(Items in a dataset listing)
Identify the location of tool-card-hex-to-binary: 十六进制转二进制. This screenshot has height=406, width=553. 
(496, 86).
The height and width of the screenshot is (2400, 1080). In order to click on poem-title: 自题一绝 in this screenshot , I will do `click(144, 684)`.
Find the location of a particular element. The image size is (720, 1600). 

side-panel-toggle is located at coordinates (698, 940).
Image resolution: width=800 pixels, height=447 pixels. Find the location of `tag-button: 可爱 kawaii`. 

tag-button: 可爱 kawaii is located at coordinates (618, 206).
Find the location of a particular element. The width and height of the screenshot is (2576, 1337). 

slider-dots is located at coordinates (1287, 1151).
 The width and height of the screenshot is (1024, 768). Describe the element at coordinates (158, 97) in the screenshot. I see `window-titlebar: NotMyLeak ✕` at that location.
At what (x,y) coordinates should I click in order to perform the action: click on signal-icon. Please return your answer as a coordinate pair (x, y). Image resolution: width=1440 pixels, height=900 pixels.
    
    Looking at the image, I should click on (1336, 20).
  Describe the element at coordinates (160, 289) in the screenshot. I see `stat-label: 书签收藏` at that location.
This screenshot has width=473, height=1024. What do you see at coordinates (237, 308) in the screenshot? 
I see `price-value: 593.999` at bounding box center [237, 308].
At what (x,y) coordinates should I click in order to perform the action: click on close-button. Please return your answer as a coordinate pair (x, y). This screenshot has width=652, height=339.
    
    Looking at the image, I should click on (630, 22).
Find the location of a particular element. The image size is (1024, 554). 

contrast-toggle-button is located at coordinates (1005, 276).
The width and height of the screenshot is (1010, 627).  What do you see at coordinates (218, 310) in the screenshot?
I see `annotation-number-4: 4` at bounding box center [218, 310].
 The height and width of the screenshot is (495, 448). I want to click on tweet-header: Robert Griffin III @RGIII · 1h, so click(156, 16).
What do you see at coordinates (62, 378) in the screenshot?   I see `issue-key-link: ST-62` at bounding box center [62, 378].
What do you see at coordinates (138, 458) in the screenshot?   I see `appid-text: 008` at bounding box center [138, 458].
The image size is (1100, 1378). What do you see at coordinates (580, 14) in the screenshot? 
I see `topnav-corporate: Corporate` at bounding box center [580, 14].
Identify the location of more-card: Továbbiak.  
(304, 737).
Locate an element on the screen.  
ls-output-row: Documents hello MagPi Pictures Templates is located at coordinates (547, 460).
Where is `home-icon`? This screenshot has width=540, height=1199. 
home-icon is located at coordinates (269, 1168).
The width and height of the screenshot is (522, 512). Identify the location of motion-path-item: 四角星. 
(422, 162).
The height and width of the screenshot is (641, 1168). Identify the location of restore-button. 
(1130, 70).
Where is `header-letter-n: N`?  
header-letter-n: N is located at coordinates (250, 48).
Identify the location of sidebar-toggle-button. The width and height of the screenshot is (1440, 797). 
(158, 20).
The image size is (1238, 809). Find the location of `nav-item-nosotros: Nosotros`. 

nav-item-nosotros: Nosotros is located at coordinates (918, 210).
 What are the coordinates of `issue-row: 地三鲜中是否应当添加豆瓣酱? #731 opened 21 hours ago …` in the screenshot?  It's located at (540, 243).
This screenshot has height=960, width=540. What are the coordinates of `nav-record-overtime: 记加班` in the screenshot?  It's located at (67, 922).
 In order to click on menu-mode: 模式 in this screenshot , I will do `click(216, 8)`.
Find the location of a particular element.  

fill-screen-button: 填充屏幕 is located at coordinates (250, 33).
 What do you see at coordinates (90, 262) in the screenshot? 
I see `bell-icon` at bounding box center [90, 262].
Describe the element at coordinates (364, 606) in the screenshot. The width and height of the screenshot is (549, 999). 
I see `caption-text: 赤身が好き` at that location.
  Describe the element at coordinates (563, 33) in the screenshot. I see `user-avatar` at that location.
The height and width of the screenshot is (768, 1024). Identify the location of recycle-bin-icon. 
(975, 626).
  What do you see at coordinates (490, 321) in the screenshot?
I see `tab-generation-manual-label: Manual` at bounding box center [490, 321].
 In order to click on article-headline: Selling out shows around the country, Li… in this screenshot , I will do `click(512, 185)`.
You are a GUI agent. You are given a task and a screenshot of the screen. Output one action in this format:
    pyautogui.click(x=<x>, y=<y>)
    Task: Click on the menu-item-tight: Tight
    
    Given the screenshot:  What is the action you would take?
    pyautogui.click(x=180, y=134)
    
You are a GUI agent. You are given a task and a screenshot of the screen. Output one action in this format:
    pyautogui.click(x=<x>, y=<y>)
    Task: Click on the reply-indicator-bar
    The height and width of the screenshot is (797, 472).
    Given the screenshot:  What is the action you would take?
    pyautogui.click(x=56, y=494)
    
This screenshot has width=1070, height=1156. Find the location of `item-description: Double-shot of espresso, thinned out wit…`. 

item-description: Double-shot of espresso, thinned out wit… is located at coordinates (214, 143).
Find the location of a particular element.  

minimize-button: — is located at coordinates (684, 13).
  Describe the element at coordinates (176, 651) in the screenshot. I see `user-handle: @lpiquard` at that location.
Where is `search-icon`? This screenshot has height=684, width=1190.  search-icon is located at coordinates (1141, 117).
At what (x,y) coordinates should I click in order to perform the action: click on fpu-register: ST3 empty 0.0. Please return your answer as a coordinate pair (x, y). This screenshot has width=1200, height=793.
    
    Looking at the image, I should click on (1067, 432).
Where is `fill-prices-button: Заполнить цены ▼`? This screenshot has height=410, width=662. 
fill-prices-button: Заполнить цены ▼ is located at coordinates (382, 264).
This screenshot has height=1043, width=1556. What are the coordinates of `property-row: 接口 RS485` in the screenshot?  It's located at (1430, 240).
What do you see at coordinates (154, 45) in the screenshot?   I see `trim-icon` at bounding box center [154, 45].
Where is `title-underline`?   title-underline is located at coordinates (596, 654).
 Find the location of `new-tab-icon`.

WORK ORDER: Please express every entry above as a JSON list of strings, one string for each line, and leave out blank lines.

RESULT OF THIS EXERCISE:
[
  "Identify the location of tool-card-hex-to-binary: 十六进制转二进制. This screenshot has height=406, width=553. ",
  "(496, 86).",
  "The height and width of the screenshot is (2400, 1080). In order to click on poem-title: 自题一绝 in this screenshot , I will do `click(144, 684)`.",
  "Find the location of a particular element. The image size is (720, 1600). ",
  "side-panel-toggle is located at coordinates (698, 940).",
  "Image resolution: width=800 pixels, height=447 pixels. Find the location of `tag-button: 可爱 kawaii`. ",
  "tag-button: 可爱 kawaii is located at coordinates (618, 206).",
  "Find the location of a particular element. The width and height of the screenshot is (2576, 1337). ",
  "slider-dots is located at coordinates (1287, 1151).",
  " The width and height of the screenshot is (1024, 768). Describe the element at coordinates (158, 97) in the screenshot. I see `window-titlebar: NotMyLeak ✕` at that location.",
  "At what (x,y) coordinates should I click in order to perform the action: click on signal-icon. Please return your answer as a coordinate pair (x, y). Image resolution: width=1440 pixels, height=900 pixels.",
  "    Looking at the image, I should click on (1336, 20).",
  "  Describe the element at coordinates (160, 289) in the screenshot. I see `stat-label: 书签收藏` at that location.",
  "This screenshot has width=473, height=1024. What do you see at coordinates (237, 308) in the screenshot? ",
  "I see `price-value: 593.999` at bounding box center [237, 308].",
  "At what (x,y) coordinates should I click in order to perform the action: click on close-button. Please return your answer as a coordinate pair (x, y). This screenshot has width=652, height=339.",
  "    Looking at the image, I should click on (630, 22).",
  "Find the location of a particular element. The image size is (1024, 554). ",
  "contrast-toggle-button is located at coordinates (1005, 276).",
  "The width and height of the screenshot is (1010, 627).  What do you see at coordinates (218, 310) in the screenshot?",
  "I see `annotation-number-4: 4` at bounding box center [218, 310].",
  " The height and width of the screenshot is (495, 448). I want to click on tweet-header: Robert Griffin III @RGIII · 1h, so click(156, 16).",
  "What do you see at coordinates (62, 378) in the screenshot?   I see `issue-key-link: ST-62` at bounding box center [62, 378].",
  "What do you see at coordinates (138, 458) in the screenshot?   I see `appid-text: 008` at bounding box center [138, 458].",
  "The image size is (1100, 1378). What do you see at coordinates (580, 14) in the screenshot? ",
  "I see `topnav-corporate: Corporate` at bounding box center [580, 14].",
  "Identify the location of more-card: Továbbiak.  ",
  "(304, 737).",
  "Locate an element on the screen.  ",
  "ls-output-row: Documents hello MagPi Pictures Templates is located at coordinates (547, 460).",
  "Where is `home-icon`? This screenshot has width=540, height=1199. ",
  "home-icon is located at coordinates (269, 1168).",
  "The width and height of the screenshot is (522, 512). Identify the location of motion-path-item: 四角星. ",
  "(422, 162).",
  "The height and width of the screenshot is (641, 1168). Identify the location of restore-button. ",
  "(1130, 70).",
  "Where is `header-letter-n: N`?  ",
  "header-letter-n: N is located at coordinates (250, 48).",
  "Identify the location of sidebar-toggle-button. The width and height of the screenshot is (1440, 797). ",
  "(158, 20).",
  "The image size is (1238, 809). Find the location of `nav-item-nosotros: Nosotros`. ",
  "nav-item-nosotros: Nosotros is located at coordinates (918, 210).",
  " What are the coordinates of `issue-row: 地三鲜中是否应当添加豆瓣酱? #731 opened 21 hours ago …` in the screenshot?  It's located at (540, 243).",
  "This screenshot has height=960, width=540. What are the coordinates of `nav-record-overtime: 记加班` in the screenshot?  It's located at (67, 922).",
  " In order to click on menu-mode: 模式 in this screenshot , I will do `click(216, 8)`.",
  "Find the location of a particular element.  ",
  "fill-screen-button: 填充屏幕 is located at coordinates (250, 33).",
  " What do you see at coordinates (90, 262) in the screenshot? ",
  "I see `bell-icon` at bounding box center [90, 262].",
  "Describe the element at coordinates (364, 606) in the screenshot. The width and height of the screenshot is (549, 999). ",
  "I see `caption-text: 赤身が好き` at that location.",
  "  Describe the element at coordinates (563, 33) in the screenshot. I see `user-avatar` at that location.",
  "The height and width of the screenshot is (768, 1024). Identify the location of recycle-bin-icon. ",
  "(975, 626).",
  "  What do you see at coordinates (490, 321) in the screenshot?",
  "I see `tab-generation-manual-label: Manual` at bounding box center [490, 321].",
  " In order to click on article-headline: Selling out shows around the country, Li… in this screenshot , I will do `click(512, 185)`.",
  "You are a GUI agent. You are given a task and a screenshot of the screen. Output one action in this format:",
  "    pyautogui.click(x=<x>, y=<y>)",
  "    Task: Click on the menu-item-tight: Tight",
  "    Given the screenshot:  What is the action you would take?",
  "    pyautogui.click(x=180, y=134)",
  "You are a GUI agent. You are given a task and a screenshot of the screen. Output one action in this format:",
  "    pyautogui.click(x=<x>, y=<y>)",
  "    Task: Click on the reply-indicator-bar",
  "    The height and width of the screenshot is (797, 472).",
  "    Given the screenshot:  What is the action you would take?",
  "    pyautogui.click(x=56, y=494)",
  "This screenshot has width=1070, height=1156. Find the location of `item-description: Double-shot of espresso, thinned out wit…`. ",
  "item-description: Double-shot of espresso, thinned out wit… is located at coordinates (214, 143).",
  "Find the location of a particular element.  ",
  "minimize-button: — is located at coordinates (684, 13).",
  "  Describe the element at coordinates (176, 651) in the screenshot. I see `user-handle: @lpiquard` at that location.",
  "Where is `search-icon`? This screenshot has height=684, width=1190.  search-icon is located at coordinates (1141, 117).",
  "At what (x,y) coordinates should I click in order to perform the action: click on fpu-register: ST3 empty 0.0. Please return your answer as a coordinate pair (x, y). This screenshot has width=1200, height=793.",
  "    Looking at the image, I should click on (1067, 432).",
  "Where is `fill-prices-button: Заполнить цены ▼`? This screenshot has height=410, width=662. ",
  "fill-prices-button: Заполнить цены ▼ is located at coordinates (382, 264).",
  "This screenshot has height=1043, width=1556. What are the coordinates of `property-row: 接口 RS485` in the screenshot?  It's located at (1430, 240).",
  "What do you see at coordinates (154, 45) in the screenshot?   I see `trim-icon` at bounding box center [154, 45].",
  "Where is `title-underline`?   title-underline is located at coordinates (596, 654).",
  " Find the location of `new-tab-icon`."
]